Récupération opportuniste plus que créatrice du mythe. Car si une autorité peut être considérée comme ayant directement participé à l’icônisation du guerillero, ce serait clairement la CIA qui, le 10 décembre 1967, charcuta et exposa le corps du Che capturé l’avant-veille et exécuté la veille, avant d’en diffuser des photos que n’importe qui de culture catholique ne pouvait interpréter que comme des descentes de Croix.
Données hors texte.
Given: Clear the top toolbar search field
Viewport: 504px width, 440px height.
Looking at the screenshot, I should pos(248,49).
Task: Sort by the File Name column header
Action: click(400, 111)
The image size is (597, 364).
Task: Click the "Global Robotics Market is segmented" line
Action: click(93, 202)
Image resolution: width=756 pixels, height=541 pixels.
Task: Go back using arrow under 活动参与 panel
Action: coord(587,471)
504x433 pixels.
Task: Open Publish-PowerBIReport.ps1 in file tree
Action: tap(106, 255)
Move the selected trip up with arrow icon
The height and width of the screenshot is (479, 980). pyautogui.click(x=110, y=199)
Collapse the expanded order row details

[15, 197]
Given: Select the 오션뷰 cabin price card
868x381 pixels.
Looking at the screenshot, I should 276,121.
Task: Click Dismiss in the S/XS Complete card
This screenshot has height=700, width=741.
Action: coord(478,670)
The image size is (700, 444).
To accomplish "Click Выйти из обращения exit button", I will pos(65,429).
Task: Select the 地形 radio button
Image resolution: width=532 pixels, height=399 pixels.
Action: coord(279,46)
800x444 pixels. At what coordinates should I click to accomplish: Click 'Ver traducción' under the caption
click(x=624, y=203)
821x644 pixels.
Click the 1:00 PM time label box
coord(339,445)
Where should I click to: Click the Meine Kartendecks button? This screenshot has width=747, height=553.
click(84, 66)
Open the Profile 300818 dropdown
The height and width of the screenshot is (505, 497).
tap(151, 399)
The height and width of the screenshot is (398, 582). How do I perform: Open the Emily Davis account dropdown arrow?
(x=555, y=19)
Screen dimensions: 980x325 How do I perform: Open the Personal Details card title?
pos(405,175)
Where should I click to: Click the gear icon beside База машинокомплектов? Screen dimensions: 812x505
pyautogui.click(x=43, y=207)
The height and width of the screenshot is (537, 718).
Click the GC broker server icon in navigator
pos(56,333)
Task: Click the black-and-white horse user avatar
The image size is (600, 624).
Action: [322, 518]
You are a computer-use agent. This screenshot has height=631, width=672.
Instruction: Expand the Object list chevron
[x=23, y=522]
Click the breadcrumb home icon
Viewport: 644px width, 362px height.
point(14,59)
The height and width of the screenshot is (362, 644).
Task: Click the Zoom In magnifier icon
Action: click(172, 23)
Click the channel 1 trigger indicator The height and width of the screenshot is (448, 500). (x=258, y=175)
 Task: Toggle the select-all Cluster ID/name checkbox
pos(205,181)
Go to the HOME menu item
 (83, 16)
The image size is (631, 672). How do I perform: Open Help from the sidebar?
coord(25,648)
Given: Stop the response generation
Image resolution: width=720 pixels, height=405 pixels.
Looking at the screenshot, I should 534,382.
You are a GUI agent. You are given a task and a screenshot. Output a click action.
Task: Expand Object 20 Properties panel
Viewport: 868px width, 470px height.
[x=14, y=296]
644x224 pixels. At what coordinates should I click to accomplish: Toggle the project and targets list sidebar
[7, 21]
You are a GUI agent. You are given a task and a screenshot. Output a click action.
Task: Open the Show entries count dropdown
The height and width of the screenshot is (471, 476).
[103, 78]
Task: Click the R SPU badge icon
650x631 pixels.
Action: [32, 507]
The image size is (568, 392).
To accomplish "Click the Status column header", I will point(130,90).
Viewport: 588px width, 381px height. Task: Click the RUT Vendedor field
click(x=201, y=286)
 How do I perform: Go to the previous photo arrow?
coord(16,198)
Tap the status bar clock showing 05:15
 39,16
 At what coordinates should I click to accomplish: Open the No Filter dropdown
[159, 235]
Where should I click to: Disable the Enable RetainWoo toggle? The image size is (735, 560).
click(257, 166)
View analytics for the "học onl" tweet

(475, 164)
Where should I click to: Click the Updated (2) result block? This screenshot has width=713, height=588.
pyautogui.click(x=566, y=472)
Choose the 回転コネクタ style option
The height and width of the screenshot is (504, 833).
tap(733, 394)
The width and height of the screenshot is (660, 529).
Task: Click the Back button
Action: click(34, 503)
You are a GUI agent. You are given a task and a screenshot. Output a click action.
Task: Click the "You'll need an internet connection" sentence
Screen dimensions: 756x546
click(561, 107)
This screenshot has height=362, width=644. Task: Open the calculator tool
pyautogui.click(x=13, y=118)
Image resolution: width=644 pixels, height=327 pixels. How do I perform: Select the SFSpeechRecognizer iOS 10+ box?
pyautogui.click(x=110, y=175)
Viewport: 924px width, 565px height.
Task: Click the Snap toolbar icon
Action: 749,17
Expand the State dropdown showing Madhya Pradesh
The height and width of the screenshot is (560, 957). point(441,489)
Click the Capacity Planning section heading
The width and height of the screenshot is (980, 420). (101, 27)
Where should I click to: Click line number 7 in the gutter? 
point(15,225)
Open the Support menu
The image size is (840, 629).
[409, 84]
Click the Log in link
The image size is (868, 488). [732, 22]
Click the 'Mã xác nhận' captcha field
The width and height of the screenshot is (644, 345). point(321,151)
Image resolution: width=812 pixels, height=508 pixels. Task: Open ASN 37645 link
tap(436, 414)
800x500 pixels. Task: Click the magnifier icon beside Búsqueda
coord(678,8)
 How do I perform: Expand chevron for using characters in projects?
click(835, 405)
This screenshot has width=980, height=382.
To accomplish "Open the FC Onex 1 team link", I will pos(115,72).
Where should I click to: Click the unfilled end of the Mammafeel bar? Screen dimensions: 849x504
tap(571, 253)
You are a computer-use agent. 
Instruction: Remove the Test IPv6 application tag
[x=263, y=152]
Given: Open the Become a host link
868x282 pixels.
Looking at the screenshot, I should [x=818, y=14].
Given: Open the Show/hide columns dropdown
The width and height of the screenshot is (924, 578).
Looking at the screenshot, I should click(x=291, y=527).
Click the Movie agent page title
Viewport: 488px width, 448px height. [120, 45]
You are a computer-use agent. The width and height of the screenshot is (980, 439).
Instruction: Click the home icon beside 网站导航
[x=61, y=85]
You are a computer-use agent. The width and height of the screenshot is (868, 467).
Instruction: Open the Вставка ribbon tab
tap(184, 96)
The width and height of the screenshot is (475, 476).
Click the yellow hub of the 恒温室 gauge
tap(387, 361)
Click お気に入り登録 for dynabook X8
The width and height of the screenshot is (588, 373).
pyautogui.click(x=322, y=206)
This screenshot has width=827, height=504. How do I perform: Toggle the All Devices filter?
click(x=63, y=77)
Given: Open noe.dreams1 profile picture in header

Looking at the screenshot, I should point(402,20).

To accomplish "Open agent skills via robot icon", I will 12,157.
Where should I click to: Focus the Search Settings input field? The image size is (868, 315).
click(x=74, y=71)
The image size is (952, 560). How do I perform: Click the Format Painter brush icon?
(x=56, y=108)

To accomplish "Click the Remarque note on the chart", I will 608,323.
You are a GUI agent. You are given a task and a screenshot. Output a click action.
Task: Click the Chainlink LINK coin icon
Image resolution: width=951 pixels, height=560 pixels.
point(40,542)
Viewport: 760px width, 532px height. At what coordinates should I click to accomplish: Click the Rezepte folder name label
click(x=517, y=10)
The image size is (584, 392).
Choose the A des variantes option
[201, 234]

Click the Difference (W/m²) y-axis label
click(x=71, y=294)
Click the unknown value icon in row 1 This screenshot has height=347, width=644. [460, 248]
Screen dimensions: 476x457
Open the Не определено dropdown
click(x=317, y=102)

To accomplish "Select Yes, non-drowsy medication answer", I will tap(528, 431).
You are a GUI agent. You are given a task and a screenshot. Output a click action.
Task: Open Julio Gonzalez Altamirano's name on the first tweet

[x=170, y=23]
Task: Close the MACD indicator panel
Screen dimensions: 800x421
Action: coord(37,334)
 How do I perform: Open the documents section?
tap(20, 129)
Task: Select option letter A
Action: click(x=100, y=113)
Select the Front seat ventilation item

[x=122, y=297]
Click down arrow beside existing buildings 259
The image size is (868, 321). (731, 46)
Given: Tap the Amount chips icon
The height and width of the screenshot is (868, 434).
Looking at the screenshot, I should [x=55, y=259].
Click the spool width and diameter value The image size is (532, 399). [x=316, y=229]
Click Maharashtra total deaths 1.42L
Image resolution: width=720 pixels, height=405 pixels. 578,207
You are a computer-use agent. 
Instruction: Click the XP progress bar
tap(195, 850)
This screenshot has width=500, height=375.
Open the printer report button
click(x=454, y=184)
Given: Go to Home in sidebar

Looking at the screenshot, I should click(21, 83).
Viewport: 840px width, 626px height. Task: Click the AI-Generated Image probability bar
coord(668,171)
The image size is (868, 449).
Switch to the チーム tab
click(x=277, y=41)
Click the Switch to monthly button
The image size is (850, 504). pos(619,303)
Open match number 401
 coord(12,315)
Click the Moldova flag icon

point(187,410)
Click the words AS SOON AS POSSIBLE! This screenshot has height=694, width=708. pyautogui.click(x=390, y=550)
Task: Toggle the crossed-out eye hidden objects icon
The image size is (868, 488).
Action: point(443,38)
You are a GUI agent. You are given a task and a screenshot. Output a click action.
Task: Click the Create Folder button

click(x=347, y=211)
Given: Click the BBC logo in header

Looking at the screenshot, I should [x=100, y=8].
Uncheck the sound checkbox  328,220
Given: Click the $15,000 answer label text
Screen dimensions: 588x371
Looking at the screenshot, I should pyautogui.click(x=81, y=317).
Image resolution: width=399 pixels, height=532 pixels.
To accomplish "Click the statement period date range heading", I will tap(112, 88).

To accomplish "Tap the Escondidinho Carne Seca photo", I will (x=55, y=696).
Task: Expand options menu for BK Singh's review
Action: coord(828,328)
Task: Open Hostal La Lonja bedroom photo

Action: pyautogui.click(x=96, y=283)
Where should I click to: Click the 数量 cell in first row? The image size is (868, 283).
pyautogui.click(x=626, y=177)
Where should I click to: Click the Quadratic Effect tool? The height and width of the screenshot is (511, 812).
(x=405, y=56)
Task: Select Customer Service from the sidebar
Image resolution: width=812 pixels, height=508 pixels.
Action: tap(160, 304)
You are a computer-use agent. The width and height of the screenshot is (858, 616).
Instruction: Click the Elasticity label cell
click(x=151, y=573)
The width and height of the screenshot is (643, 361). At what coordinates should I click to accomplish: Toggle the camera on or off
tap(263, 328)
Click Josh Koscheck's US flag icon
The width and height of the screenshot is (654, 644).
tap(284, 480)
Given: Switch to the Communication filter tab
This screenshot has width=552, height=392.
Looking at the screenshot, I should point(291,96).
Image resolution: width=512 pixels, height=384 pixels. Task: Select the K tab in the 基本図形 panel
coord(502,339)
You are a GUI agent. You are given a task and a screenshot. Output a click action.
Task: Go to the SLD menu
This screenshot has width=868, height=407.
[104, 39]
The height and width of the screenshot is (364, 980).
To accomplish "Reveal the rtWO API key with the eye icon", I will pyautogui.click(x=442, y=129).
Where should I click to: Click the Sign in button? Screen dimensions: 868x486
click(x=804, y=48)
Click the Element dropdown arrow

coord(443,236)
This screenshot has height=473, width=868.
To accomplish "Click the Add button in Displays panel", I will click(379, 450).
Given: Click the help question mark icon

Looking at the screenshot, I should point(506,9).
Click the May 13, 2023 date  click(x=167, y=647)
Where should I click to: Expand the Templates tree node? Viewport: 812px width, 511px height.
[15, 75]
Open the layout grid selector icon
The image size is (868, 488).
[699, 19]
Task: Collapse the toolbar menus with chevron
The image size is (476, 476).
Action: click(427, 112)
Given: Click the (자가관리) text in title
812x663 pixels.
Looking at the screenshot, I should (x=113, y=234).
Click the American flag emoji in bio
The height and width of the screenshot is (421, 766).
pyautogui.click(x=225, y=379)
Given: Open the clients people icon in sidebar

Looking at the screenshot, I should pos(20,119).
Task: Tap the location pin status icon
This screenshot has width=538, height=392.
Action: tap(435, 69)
La figure (historiquement controversée) de la victime dut pour partie son prodigieux destin post mortem, comme Jésus de Nazareth, à la hargne des puissants qui avaient voulu l’avilir. Une célèbre photographie de la prison d’Abou Ghraib, montrant les sévices infligé à un prisonnier dont la posture reproduisait de façon poignante celle du crucifié, provoqua pour des raisons similaires un choc planétaire.
Ce n’est pas en définitive au titre ou à la légende de l’image, c’est à son effet politique, comparable à celui de braises qu’on ne devrait saisir qu’avec de longues pinces, que l’on reconnaît ce qui est sacré, c’est à dire ce qui est saisissant et terrible en fait d’image.